The earliest record of a kind of security guard dates back to the era of Jesus or before in Alexandria, Egypt. But facts about those guards are scant.
Much more is known about the Vigiles Urbanis of Rome. They were actually a fire brigade on the lookout for fires and, secondarily, any civil disturbances.
In the United States, the distinction of being the first security guard belongs to barrel-maker-turned-detective Allan Pinkerton.
Scottish-born Pinkerton emigrated to America in 1842 and rose to prominence by uncannily being in the right place at the right time.
From his earliest days, surprisingly, Pinkerton was the kind of rebel he would later pursue and destroy.
In Britain, for example, he belonged to the chartist movement, a nationwide protest of workingmen campaigning for democratic reforms. In America, he was an abolitionist, even working with radical insurrectionist John Brown.
In 1849, after reporting a band of counterfeiters he observed to the local sheriff, he was appointed as Chicago’s first police detective. The following year, he partnered with a local attorney to form the North-Western Police Agency, which later became Pinkerton & Co, and finally Pinkerton National Detective Agency. (Its famous logo was an all-seeing eye with the words “We Never Sleep.” That logo is the source for the term “private eye.”)
During the 1850s, as rail transport expanded across the nation, Pinkerton’s agency solved a series of train robberies of the Illinois Central Railroad. That brought him in contact with two of the most famous figures of the Civil War: Chief Engineer and Vice President George B. McClellan, later to become commander-in-chief of the Army of the Potomac, and company lawyer Abraham Lincoln.
With the start of the Civil War, Pinkerton guarded Lincoln and foiled an assassination plot in Baltimore, Md., while the president-elect was on his way to his inauguration in Washington, D.C.
That led to his appointment as head of the Union Intelligence Service, precursor to the U.S. Secret Service.
Both Pinkerton and his agents worked undercover to gather intelligence, a practice he would use extensively in peacetime.
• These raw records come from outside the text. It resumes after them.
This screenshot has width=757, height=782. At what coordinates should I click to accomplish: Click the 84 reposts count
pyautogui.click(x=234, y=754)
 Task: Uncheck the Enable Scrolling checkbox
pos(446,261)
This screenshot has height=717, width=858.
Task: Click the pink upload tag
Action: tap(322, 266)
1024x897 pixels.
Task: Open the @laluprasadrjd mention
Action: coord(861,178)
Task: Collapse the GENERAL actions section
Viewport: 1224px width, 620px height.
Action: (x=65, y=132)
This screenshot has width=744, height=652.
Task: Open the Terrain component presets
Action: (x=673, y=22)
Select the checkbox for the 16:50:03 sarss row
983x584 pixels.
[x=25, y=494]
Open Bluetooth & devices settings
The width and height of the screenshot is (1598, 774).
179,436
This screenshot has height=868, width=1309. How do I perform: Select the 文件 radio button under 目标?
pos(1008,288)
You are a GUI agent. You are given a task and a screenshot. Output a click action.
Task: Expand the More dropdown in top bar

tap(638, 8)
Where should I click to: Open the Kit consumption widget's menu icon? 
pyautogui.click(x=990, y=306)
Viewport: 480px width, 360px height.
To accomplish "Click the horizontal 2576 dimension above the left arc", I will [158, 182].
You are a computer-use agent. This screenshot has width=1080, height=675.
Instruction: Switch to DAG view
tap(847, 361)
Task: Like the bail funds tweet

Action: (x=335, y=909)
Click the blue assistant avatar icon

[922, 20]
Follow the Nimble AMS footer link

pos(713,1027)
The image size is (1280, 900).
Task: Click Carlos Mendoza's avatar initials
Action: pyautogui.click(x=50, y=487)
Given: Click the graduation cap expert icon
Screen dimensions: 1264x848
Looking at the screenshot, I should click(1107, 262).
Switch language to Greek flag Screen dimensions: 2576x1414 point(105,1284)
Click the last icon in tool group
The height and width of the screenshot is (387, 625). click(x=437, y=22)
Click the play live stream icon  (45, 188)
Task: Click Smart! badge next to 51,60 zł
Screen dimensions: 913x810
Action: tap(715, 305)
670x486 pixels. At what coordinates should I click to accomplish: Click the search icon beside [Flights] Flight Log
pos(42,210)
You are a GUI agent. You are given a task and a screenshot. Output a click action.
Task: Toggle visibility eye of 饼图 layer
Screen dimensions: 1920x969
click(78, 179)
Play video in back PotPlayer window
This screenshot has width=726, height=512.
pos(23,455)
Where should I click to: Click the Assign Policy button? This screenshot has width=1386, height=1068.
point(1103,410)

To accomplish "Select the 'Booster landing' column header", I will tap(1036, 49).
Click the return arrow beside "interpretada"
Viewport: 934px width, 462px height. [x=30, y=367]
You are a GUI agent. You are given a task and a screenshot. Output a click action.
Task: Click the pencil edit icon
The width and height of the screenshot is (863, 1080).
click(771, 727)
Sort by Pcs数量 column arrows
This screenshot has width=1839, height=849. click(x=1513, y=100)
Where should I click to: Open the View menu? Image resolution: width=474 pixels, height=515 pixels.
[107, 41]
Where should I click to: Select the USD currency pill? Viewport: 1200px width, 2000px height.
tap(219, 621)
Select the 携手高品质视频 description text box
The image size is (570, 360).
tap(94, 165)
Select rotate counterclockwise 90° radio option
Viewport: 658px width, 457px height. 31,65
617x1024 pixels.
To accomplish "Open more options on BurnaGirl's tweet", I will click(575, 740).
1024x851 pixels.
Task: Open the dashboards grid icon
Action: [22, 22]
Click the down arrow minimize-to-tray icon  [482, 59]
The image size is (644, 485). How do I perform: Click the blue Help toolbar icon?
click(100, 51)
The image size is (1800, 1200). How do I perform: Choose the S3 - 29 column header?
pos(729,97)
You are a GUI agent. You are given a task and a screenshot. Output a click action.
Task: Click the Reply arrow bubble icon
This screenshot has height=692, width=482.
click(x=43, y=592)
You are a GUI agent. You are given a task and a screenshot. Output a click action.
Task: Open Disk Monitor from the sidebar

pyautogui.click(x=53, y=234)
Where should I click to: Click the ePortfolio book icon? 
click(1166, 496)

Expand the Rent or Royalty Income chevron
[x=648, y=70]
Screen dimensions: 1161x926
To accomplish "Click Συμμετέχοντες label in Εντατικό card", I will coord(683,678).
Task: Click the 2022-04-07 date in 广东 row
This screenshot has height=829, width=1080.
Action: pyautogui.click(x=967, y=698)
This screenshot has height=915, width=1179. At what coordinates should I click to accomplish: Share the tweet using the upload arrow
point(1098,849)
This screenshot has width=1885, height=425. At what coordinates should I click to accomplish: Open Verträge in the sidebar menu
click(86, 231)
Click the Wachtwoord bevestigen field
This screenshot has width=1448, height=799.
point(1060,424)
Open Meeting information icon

After the war, he went back to tracking down train robbers. The railroads hired him to capture outlaw Jesse James, a task he was never able to do, even when the railroads cut him off and he pursued James on his own.
His biggest target in the post-war years was the labor movement, despite his own participation in the British workingmen’s group and his clandestine meetings with American revolutionary John Brown.
Both before and after his death in 1884 (at the age of 64), Pinkerton or his agents infiltrated labor unions, dispatched goon squads to intimidate workers and served as guards.
In the 1870s, a Pinkerton agent, James McParland, infiltrated the Molly Maguires coal-mining union in Pennsylvania and smashed the organization, resulting in the hanging of seven of its members.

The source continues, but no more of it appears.